## Outline of steps
* [step0](#step0): import necessary packages
* [step1](#step1): import dataset `part6_dataset.pickle` as `part7_dataset`
* [step2](#step2): stratified sampling **50%** of the dataset
* [step3](#step3): create necessary `class` for sentiment analysis
* [step4](#step4): create a bag of words solely for sentiment analysis
* [step5](#step5): build up the benchmark model (naive bayes) for sentiment analysis
* [step6](#step6): evaluate the naive bayes model performance based on cross-validation
* [step7](#step7): general output of the model prediction and confusion matrix on the training dataset (nb model)
* [step8](#step8): evaluate navie bayes model on the `testing` dataset
* [step9](#step9): the comparison model - multi-layer perceptron model
* [step10](#step10): general output of the model prediction and confusion matrix on the training dataset (mlp model)
* [step11](#step11): evaluate multi-layer perceptron model on the `testing` dataset
* [step12](#step12): choose the better model and predict text sentiment for the remaining 50% dataset
* [step13](#step13): export the remaining 50% dataset for the next modeling process

In [36]:
# import necessary packages
import numpy as np
import pandas as pd
from IPython.display import display # Allows the use of display() for DataFrames
import seaborn as sns
import matplotlib.pyplot as plt
import missingno as msno # module for missing value visualization
from scipy import stats # implement box-cox transformation
from math import ceil
from sklearn.utils import shuffle # shuffling the dataset
from sklearn.model_selection import train_test_split
from sklearn.feature_extraction.text import TfidfVectorizer, CountVectorizer
from sklearn.decomposition import LatentDirichletAllocation

import nltk
from nltk import word_tokenize
from nltk.stem import WordNetLemmatizer

from sklearn.naive_bayes import MultinomialNB # for sentiment analysis benchmark model
from sklearn.model_selection import cross_val_score # cross validation score
from sklearn.metrics import confusion_matrix, accuracy_score, f1_score
from sklearn.metrics import classification_report

from keras.utils import np_utils # encode categorical variable
from keras.models import Sequential
from keras.layers import Dense, Dropout, Flatten
from keras.callbacks import ModelCheckpoint, EarlyStopping  


# Pretty display for notebooks
%matplotlib inline

<a id="step1"></a>
## step1: import dataset `part6_dataset.pickle` as `part7_dataset`

In [37]:
part7_dataset = pd.read_pickle("part6_dataset.pickle")

<a id="step2"></a>
## step2: stratified sampling 50% of the dataset
1. Use the **first 50%** of dataset as training and validation dataset for sentiment analysis, which can be achieved by using train_test_split() to achieve same result.
    - a. Especially, for the first 50% of dataset, I will split out 10% again for use as testing dataset, so that I can better evaluate the performance between Naive Bayes and Multi-layer Perceptron model.
    - b. This manner also avoids **data leakage**, I don't use the remaining 50% of the population dataset for guiding what model should be chosen.
    - c. All the practices are implemented by the function **train_test_split**, and **classes are stratified** as well.
2. The **remaining 50%** can be used later for rating prediction model.

In [38]:
# separate target variable out - review_sentiment
target_variable = part7_dataset.review_sentiment
target_variable = target_variable.astype("category")

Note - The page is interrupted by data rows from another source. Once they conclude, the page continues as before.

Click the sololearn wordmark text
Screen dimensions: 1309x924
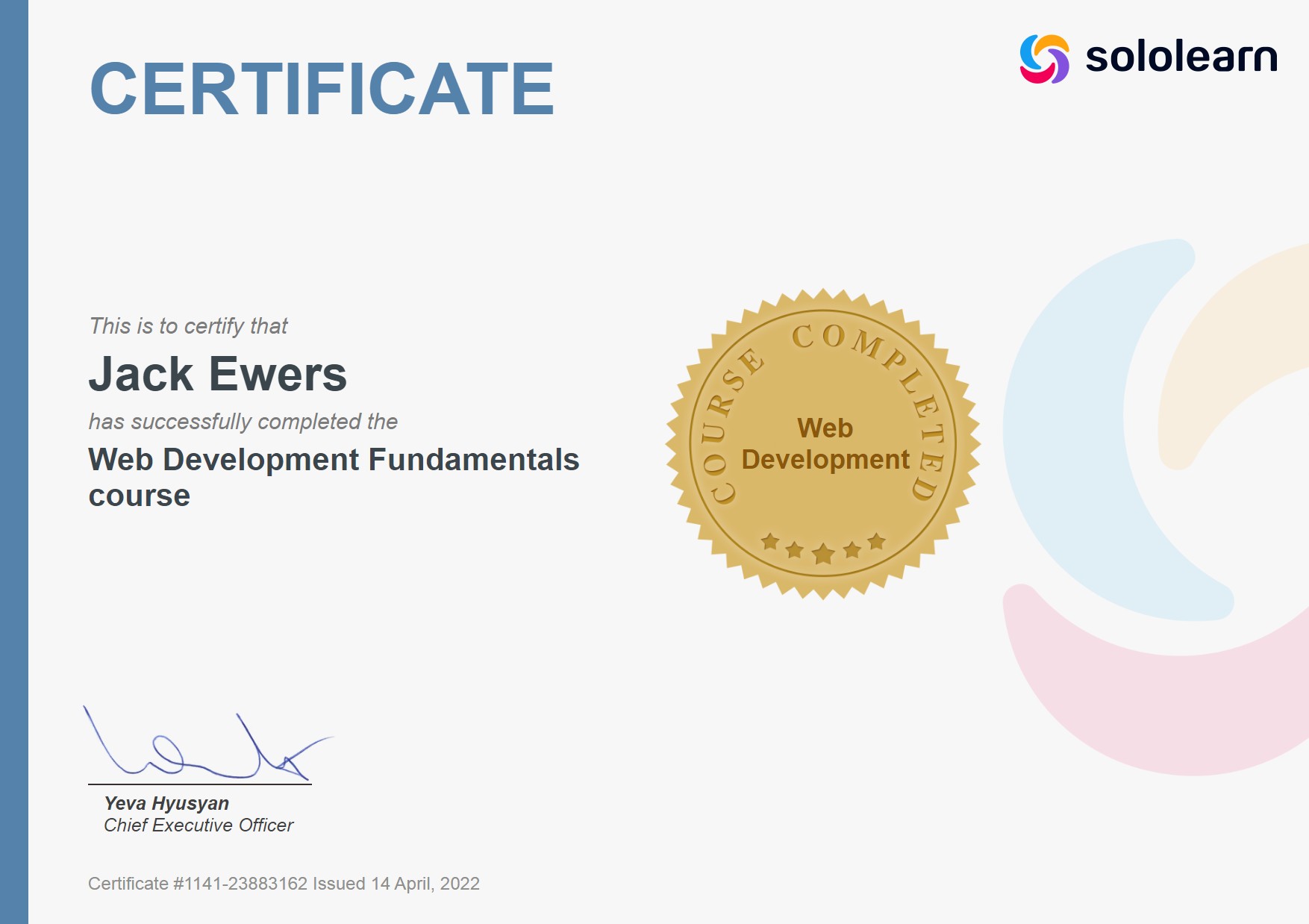tap(1181, 57)
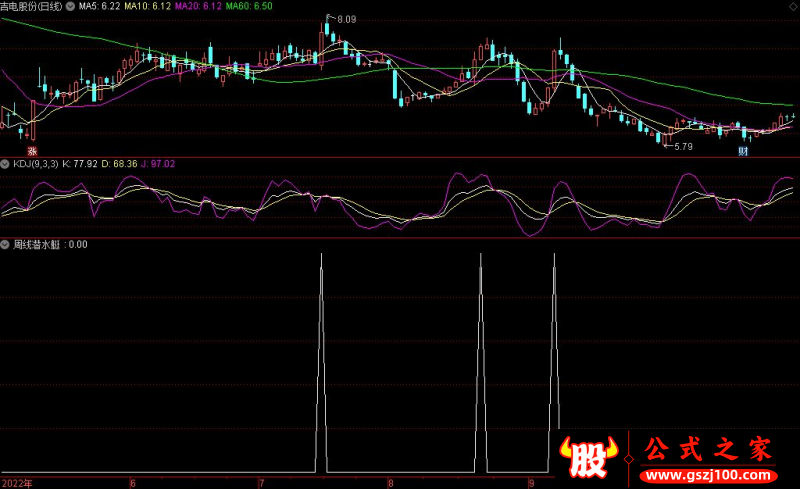Click the 周线潜水艇 indicator name
The width and height of the screenshot is (800, 489).
coord(36,244)
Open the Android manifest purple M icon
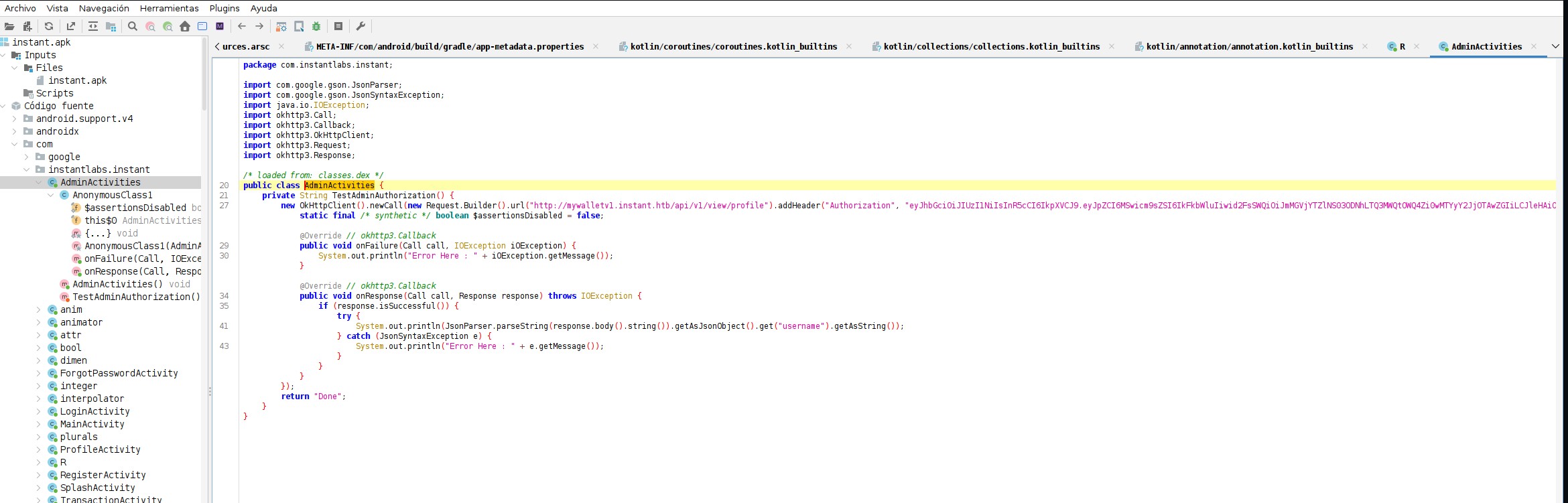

# just sample 50% of the whole dataset - use train_test_split() to achieve same result
X_first50, X_remaining50, y_first50, y_remaining50 = train_test_split(part7_dataset, target_variable,
                                                                      test_size = 0.5, stratify = target_variable)

In [39]:
# separate out a 10% testing dataset to evaluate the performance between Naive Bayes and Multi-layer Perceptron
X_first40, X_test, y_first40, y_test = train_test_split(X_first50, y_first50,
                                                        test_size = 0.2, stratify = y_first50)

<a id="step3"></a>
## step3: create necessary `class` for sentiment analysis
1. In order to come up with better text sentiment model, I further implement advanced lemmatization to clean up the text data. It is referred from [sklearn customized lemmatizer](http://scikit-learn.org/stable/modules/feature_extraction.html)

In [40]:
# create a class for lemmatizer
class LemmaTokenizer(object):
    def __init__(self):
        self.wnl = WordNetLemmatizer()
    def __call__(self, doc):
        return [self.wnl.lemmatize(t) for t in word_tokenize(doc)]

<a id="step4"></a>
## step4: create a bag of words solely for sentiment analysis
1. Setting the ngram up to **bi-grams**, so that we can further experiment to see if potential influential word patterns exist. 
2. Owing to later on I will use **MultinomialNB model**, so it's better to use **`CountVectorizer`** instead of `TfidfVectorizer` in this bag of word model, **contrary to the `TfidfVectorizer` being used in LDA model**.
3. Again, words to be collected in bag of words model is set **5000**. 

In [41]:
# build up a bag of words for Sentiment Analysis
n_features = 5000

sentiment_count_vectorizer = CountVectorizer(tokenizer=LemmaTokenizer(),
                                             max_df=0.5, min_df=2, # word fequency less than 50% and shows at least in 2 doc
                                             max_features=n_features,
                                             stop_words="english",
                                             ngram_range=(1,2))

# fit and transform data
sentiment_count = sentiment_count_vectorizer.fit_transform(X_first40["combined_review"])
sentiment_count = sentiment_count.toarray() # transform from sparse to dense matrix

<a id="step5"></a>
## step5: build up the benchmark model (naive bayes) for sentiment analysis

In [42]:
# create the benchmark model
naive_bayes = MultinomialNB()
naive_bayes.fit(sentiment_count, y_first40)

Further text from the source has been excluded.